I love to Snowboard Winters and then the rest of the year I Longboard (skate not surf), Play Disc Golf, Tube, Hike, and Golf sometimes, I really want to get back into MTN Biking but just cant get the money together for a decent bike that I wont trash (this kids rough on equipment) since I had to leave my nice bike @ home with the parents as it would not fit in th U-haul and decisions had to be made. Home is MI too so its not getting shipped to CT anytime soon.


----------



## planb420 (Mar 14, 2011)

from_the_NEK said:


> .
> "Beach" Volleyball



SOMEBODY HAS UPS!!!!! :blink:


----------



## billski (Mar 14, 2011)

ctenidae said:


> Skiing, beer drinking, sailing, bourbon drinking.
> 
> And beer and bourbon drinking.



In that order?  :razz:


----------



## billski (Mar 14, 2011)

Outdoor quiet sports:   Skiing, Hiking, Sailing,  Off-trail (but not MTN) biking.  Canoeing, Sleeping in the hammock.

Prefer the mountains to the beach.
Prefer it cooler than hot.  I can deal with minus ten.  I cannot deal with ninety.

→ **Records for the task**:
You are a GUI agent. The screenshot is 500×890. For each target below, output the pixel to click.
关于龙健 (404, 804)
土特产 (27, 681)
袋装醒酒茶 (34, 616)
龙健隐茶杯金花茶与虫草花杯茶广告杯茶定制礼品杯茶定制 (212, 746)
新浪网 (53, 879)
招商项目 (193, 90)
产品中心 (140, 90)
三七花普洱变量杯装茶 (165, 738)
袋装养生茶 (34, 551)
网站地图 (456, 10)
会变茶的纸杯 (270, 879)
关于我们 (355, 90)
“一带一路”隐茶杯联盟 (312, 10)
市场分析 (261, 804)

→ **Written instruction 1**: Rewrite the paragraph of the forum thread beginning "I love to Snowboard Winters" as a shorter summary that keeps its main facts.
→ **Written instruction 2**: Render the stretch of the records from the line containing "三七花普洱变量杯装茶 (165, 738)" through the end of the records as a JSON list of strings, with one string per line.
The forum thread and the records have nothing to do with each other.

→ **Expected answer 1**: The writer snowboards in winter. The rest of the year, the writer longboards (skateboarding, not surfing), plays disc golf, tubes, hikes, and sometimes golfs. The writer wants to return to mountain biking but can't afford a decent bike that could survive rough use. The writer's good bike didn't fit in the U-Haul, so it stayed with the writer's parents at home in Michigan, and it won't be shipped to Connecticut anytime soon.

→ **Expected answer 2**:
[
  "三七花普洱变量杯装茶 (165, 738)",
  "袋装养生茶 (34, 551)",
  "网站地图 (456, 10)",
  "会变茶的纸杯 (270, 879)",
  "关于我们 (355, 90)",
  "“一带一路”隐茶杯联盟 (312, 10)",
  "市场分析 (261, 804)"
]